Инспектор Майр убедился: завод похож на становище разбойников, и пошел в свои комнаты, снятые у очень любезного господина Паздерина.
А тем временем Овчинников свистнул подручным. Длинными, подвешенными на цепи к рельсе клещами добыли они из раскаленной пасти печи белую, как огромная редька, болванку. С нее коркою отваливалась окалина. Сноровисто водрузили на стол. Андрей подумал: «Вот бы так-то этого самого инспектора», дернул рычаг. С хрустом сжалась тугая сталь. На лицах — капельки пота, на запонах — огнистые переливы. Содрогается земля, пар, словно из крана перестоявшего самовара, рвется из золотника: «Фуб, фуб, фу-уб»!
— А ну, шевелись, — кричит Андрей подручным, — капитан в долгу не останется!

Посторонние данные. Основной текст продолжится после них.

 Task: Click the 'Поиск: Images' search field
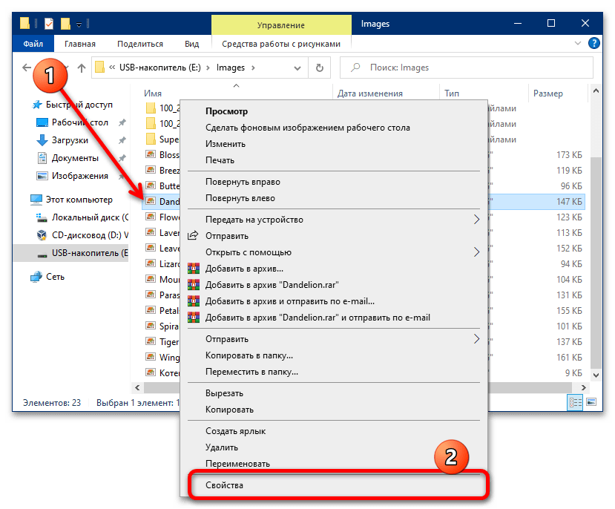coord(467,68)
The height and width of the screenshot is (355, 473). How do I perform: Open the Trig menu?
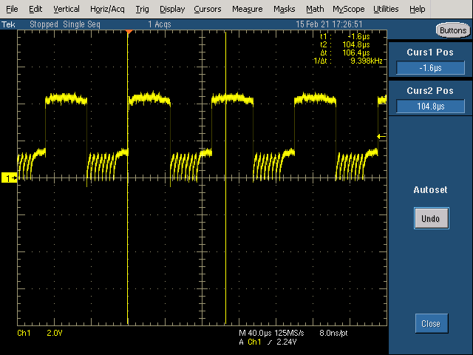click(142, 9)
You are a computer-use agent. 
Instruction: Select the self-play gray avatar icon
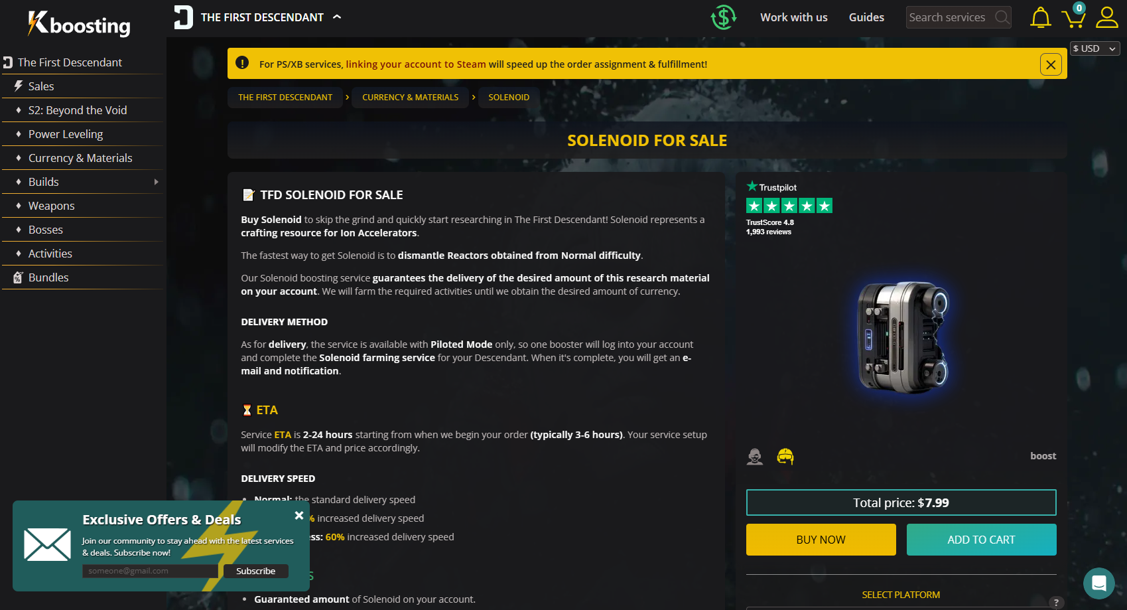[755, 456]
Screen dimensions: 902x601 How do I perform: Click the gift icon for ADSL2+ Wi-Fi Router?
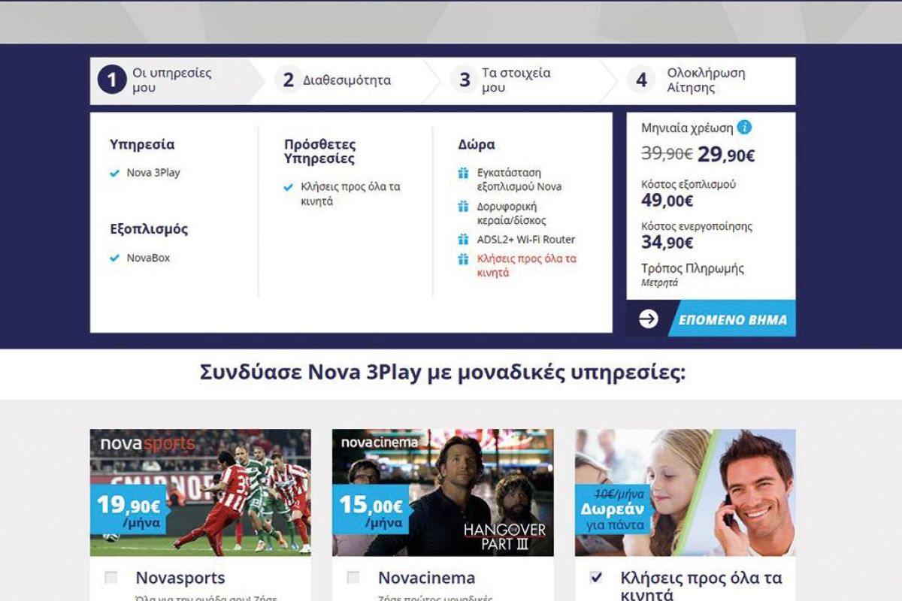463,240
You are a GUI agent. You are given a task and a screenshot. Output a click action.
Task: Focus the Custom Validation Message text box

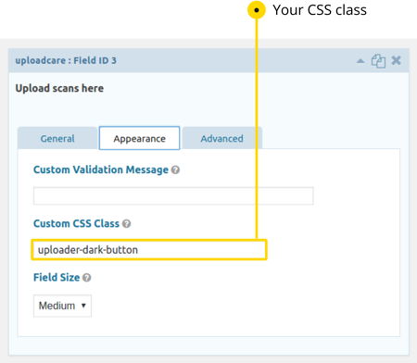(173, 195)
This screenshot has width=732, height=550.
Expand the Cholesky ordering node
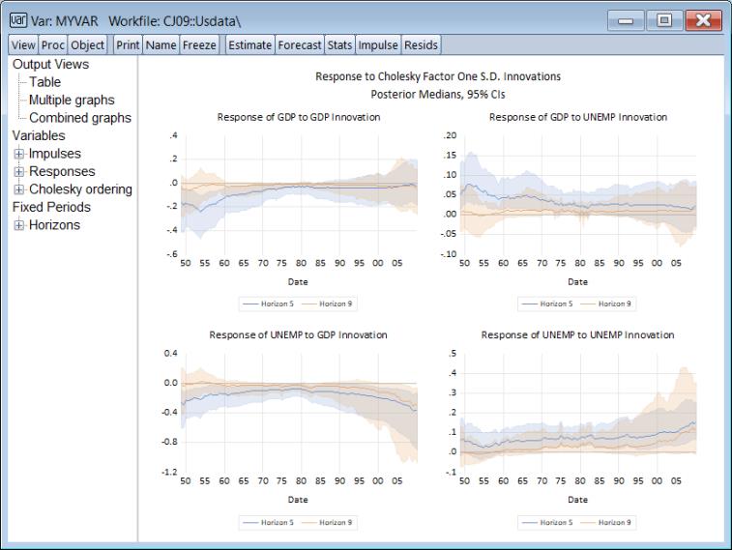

Раньше он думал: никакому начальству верить нельзя. Вспомнит, как отца притащили после правежа, — зубы трещат. Велик ли был тогда Андрей — и его каторгой стращали… Но капитану поверил. Сам при капитане собрал молот, сам почуял, сколь послушна железная махина — будто своя рука. Да и оглушал работой тоску по Катерине: войдет в цех, почует запах огня и словно отрубит остальное — на время…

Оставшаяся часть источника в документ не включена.